Линда замолчала и закурила. Сара смотрела то в стол, то на свои пальцы рук, не зная, куда деваться. Ей казалось, что все вокруг играют: отец в любящего и заботливого, каким никогда не был, мать в ревнивую, а Димитрий во влюблённого. А Саре уготована какая роль?
Чем ближе было окончание ужина, тем сильнее кружилась голова. Внутренний бой продолжался. Сара сдавалась. Платье, казалось, сжимало запястья рук, запутывалось в ногах, обволакивало голени, чтобы связать ноги.
– Мама, мне нужно в туалет. Можно?
– Сходи и быстро обратно.
В туалете Сара умыла лицо холодной водой, намочила волосы, от этого они ещё сильнее завились. Стало чуть легче. Она расстегнула пуговицы на платье. Закатала рукава. Возвращаясь в гостиную, слышала крик матери в кабинете отца: они ругались. Сара к этому привыкла. Спокойно разговаривающих родителей она и не помнит. Она их вообще смутно помнит в своей жизни. С детства только няни, потом гувернантка. Сара научилась сама себя успокаивать, раскачиваясь в кроватке. Научилась сама себя обнимать, когда нуждалась в тепле и ласке. Перестала хотеть внимания. Привыкла к чужим людям, которые её кормили и выводили гулять, помогали с уроками в начальной школе. Родители появлялись редко и чаще по отдельности. Мать была всё время недовольной, била Сару чаще чем с ней разговаривала. Когда отец появлялся в доме, то давал новые указания и снова уезжал. Дни рождения Сары проходили в одиночестве. Подруг ей заводить не разрешали, потому что, по мнению родителей, они могут плохо повлиять на неё. Сейчас за ней приглядывала кухарка Лучия, набожная католичка.

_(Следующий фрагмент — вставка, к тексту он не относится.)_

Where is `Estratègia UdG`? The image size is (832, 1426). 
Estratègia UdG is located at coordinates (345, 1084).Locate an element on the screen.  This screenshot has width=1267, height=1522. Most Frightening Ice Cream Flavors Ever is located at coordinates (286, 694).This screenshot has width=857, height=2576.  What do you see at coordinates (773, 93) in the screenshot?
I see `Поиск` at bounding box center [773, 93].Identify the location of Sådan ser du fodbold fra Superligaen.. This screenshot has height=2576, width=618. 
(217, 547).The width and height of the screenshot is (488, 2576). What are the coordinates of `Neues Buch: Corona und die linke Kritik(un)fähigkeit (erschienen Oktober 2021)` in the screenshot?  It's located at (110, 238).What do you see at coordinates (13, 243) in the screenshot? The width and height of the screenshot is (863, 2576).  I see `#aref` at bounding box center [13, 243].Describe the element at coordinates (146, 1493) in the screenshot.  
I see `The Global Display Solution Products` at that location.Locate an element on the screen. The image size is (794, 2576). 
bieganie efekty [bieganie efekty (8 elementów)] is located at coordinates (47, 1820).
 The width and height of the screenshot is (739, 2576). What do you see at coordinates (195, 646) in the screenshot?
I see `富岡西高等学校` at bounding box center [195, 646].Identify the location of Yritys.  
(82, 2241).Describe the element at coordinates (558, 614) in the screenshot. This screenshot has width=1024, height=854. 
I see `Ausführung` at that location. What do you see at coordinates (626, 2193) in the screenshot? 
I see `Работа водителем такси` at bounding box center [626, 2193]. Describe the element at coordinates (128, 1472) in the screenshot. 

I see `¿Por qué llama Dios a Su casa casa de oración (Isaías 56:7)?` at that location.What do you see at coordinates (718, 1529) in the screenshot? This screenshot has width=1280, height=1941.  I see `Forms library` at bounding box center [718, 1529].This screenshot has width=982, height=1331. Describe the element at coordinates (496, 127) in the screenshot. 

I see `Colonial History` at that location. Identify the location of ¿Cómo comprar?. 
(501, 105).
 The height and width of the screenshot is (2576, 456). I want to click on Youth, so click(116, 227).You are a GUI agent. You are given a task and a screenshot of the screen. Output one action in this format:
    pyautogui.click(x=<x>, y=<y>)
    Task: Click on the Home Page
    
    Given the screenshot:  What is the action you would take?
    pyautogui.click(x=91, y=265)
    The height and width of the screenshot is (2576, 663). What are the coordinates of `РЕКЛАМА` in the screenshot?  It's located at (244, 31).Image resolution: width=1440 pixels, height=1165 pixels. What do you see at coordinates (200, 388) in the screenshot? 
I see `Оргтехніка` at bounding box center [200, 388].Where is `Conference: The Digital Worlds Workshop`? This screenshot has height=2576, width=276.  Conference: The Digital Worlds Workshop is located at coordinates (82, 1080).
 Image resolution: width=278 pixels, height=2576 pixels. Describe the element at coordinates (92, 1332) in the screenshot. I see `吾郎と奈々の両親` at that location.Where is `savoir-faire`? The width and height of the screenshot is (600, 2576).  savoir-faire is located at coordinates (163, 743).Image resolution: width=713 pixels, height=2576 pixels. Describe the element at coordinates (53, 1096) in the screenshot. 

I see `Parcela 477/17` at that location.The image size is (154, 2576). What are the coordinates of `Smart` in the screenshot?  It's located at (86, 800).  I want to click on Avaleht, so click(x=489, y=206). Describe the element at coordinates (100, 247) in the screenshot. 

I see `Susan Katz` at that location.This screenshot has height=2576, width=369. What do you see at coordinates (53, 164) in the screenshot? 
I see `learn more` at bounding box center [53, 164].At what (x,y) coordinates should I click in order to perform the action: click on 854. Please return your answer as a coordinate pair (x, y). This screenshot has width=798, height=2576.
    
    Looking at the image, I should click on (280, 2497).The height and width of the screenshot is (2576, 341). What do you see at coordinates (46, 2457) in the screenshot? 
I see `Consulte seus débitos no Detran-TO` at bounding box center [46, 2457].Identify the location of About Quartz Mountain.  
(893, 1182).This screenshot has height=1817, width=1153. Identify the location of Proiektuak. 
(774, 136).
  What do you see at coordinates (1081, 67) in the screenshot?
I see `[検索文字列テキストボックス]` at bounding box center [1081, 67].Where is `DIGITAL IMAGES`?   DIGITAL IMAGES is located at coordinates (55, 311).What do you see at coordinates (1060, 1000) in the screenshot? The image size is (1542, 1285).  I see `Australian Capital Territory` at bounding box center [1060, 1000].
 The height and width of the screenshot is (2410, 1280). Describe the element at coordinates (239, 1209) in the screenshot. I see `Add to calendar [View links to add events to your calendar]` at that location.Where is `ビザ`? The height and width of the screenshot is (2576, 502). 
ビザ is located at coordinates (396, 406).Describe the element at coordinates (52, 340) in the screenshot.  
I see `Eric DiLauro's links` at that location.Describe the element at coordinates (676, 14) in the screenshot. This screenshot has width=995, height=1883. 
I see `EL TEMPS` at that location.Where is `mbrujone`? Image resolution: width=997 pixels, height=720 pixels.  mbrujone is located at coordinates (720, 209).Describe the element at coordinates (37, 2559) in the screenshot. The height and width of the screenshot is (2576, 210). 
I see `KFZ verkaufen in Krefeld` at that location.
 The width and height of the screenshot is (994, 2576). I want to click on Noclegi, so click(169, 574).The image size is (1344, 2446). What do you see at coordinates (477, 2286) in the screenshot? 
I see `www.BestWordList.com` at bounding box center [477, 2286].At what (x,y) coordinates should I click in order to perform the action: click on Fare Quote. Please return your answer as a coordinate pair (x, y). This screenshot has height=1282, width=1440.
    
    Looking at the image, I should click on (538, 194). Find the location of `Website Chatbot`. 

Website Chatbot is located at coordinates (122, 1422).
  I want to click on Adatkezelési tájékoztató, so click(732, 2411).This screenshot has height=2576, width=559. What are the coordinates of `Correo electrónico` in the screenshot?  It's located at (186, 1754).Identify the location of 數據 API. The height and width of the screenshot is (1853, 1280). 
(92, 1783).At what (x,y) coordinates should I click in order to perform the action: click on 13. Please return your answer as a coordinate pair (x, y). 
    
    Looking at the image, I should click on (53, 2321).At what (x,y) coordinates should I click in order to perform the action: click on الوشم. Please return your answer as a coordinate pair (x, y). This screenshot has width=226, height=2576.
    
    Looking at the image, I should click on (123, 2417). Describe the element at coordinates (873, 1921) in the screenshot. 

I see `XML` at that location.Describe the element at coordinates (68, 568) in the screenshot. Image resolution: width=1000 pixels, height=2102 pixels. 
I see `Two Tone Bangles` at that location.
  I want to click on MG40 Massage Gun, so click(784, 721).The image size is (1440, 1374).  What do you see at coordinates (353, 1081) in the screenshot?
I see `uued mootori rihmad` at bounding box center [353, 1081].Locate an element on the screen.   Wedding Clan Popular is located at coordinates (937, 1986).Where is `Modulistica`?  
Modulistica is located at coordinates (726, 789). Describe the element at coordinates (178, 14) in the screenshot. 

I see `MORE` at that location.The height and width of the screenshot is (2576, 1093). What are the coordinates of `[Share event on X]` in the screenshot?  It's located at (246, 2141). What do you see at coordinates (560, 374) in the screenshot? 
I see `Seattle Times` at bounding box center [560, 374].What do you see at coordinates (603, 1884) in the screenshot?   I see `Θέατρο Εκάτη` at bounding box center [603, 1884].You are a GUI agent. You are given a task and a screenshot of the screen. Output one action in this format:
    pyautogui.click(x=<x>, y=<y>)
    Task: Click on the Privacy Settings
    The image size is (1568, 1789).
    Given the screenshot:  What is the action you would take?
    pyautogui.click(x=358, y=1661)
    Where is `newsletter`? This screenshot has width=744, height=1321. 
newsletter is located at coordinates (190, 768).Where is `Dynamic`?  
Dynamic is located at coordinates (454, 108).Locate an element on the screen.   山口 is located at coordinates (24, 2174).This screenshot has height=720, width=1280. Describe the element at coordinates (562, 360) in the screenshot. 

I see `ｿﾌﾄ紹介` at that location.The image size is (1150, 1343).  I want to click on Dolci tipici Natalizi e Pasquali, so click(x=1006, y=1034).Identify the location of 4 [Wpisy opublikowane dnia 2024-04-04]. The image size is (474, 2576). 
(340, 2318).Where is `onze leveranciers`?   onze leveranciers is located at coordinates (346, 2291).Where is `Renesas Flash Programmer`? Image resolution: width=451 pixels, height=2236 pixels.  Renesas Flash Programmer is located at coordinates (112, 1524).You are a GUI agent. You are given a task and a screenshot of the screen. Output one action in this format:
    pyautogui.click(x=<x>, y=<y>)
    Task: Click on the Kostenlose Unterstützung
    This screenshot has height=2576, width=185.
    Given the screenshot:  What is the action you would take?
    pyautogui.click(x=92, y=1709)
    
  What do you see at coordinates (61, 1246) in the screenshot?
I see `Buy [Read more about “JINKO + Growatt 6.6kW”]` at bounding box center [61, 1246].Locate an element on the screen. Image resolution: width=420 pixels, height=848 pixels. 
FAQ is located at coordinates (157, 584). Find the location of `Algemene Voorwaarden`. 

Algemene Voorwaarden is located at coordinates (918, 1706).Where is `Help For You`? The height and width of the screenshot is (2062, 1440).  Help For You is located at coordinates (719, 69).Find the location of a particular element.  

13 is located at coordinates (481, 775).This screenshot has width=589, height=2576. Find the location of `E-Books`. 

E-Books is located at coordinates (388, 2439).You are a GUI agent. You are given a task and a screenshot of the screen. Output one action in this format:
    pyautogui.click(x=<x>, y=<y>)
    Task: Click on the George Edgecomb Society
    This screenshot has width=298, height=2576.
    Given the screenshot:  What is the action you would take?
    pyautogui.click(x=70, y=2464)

До шестнадцати лет одиночество Сару тяготило. Но, когда Сара открыла для себя танец, нашла в нём свое утешение. Танцевать в пустой квартире было удобно и даже весело. В холле было много зеркал в пол, и Сара, двигаясь, смотрела за движениями другой девушки, столь непохожей на настоящую, каждодневную Сару. Та, в зеркале, ей нравилась больше. И движения танцовщицы, столь много хотевшей сказать миру, были завораживающе приятными. Но больше всего ей нравилось танцевать на лужайке возле дома, босиком по траве. Там было много места и можно было прыгать, падать, а Сара танцевала по-разному, давая волю воображению и телу.